Keadaan Keagamaan Masyarakat Mengger

masjid desa menggerMasyarakat di desa Mengger 100 % menganut agama Islam, namun bukanlah pemeluk agama Islam yang taat menjalankan ibadah. Masyarakat hanya sedikit yang melakukan rutinitas ibadah. Di desa Mengger terdapat 2 Masjid dan 9 Mushola. Masjid-masjid yang ada, terdapat banyak jama’ah shalat hanya pada hari-hari tertentu, misalnya saja hari Jumat dan pada saat bulan Ramadhan. Clifforf Gertz mengklasifikasikan Islam di Jawa menjadi tiga golongan yaitu, santri, priyayi, dan abangan. Dari klasifikasi ini, menempatkan penduduk di desa Mengger termasuk dalam katagori abangan.

Ibadah sholat dan puasa jarang dilakukan oleh masyarakat desa Mengger. Hanya segelintir orang yang melakukan ritual rutin setiap hari. Sebagian besar penduduk tidak menjalankan ibadah tersebut dengan baik. Pengetahuan agama yang kurang, disinyalir menjadi salah satu penyebab hal tersebut. Sebenarnya pendidikan TPA juga ada di desa Mengger, akan tetapi antusias anak-anak untuk mengikutinya masih sangat terbatas. Hal ini juga diperparah oleh orang tua yang tidak menekankan pentingnya pendidikan agama. Bagi para orang tua, kebaikan merupakan nilai yang dianggap penting. Penting hidup itu berbuat baik, masalah agama itu nomor sekian.

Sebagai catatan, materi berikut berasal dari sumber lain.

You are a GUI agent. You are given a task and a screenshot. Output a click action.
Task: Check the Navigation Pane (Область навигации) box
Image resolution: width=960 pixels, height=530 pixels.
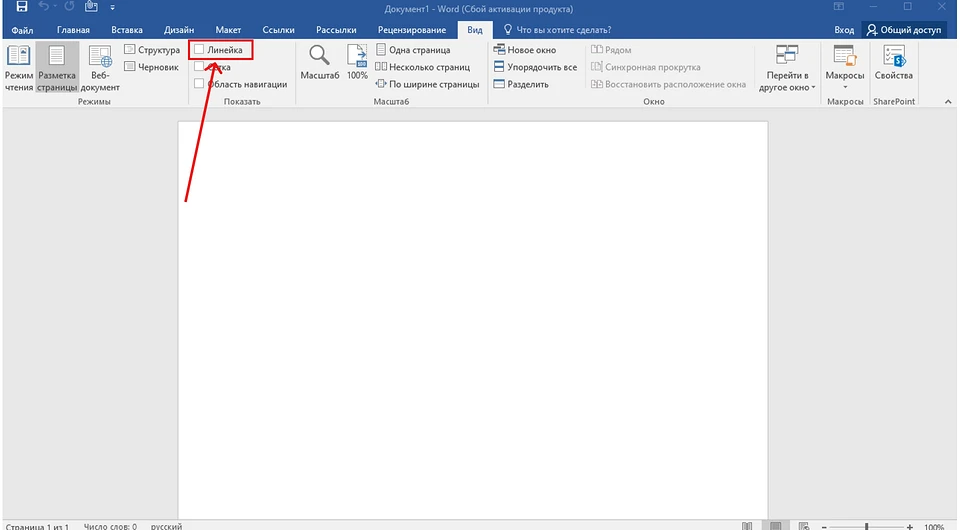pyautogui.click(x=200, y=84)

Ritual-ritual Jawa masih dilaksanakan di desa Mengger, misalnya slametan, bancakan, nyekar dan sejenisnya. Sebuah selametan yang diselenggarakan oleh suatu rumah tangga, biasanya hanya dihadiri oleh tetangga-tetangga paling dekat. Bancakan dipimpin oleh seorang pemuka adat yang bertugas memimpin doa dalam bahasa Jawa. Bancakan terbagi menjadi beberapa jenis, diantaranya bancakan suro, ruwahan, bodo dan perti bumi. Masyarakat mengger yang sebagian besar, bermata pencaharian petani, masih sangat percaya dengan hal-hal mistik. Bila terjadi suatu peristiwa, mereka akan menghubung-hubungkan dengan mistik. Misalnya saja, hasil panen yang beberapa tahun terakhir menurun disebabkan oleh tidak diadakannya lagi kegiatan perti bumi.

Salah satu ciri masyarakat desa adalah keeratan dan kepatuhan mereka terhadap adat-istiadat masyarakatnya. Mereka adalah masyarakat yang terikat erat oleh kebiasaan-kebiasaan dan tradisi. Masyarakat desa selalu menjunjung tinggi adat-istiadat yang ada. Keterikatan terhadap tradisi dan adat, menyebabkan masyarakat desa cukup tangguh untuk tetap memegang teguh apa kata nenek moyang, dan apa yang diterima sebagai kebenaran oleh masyarakatnya. Masyarakat desa adalah masyarakat beradat, artinya masyarakat yang memegang adat secara teguh (Suprihadi Sastrosupono & Soehartono siswo Pangripto 1984 : 7-8).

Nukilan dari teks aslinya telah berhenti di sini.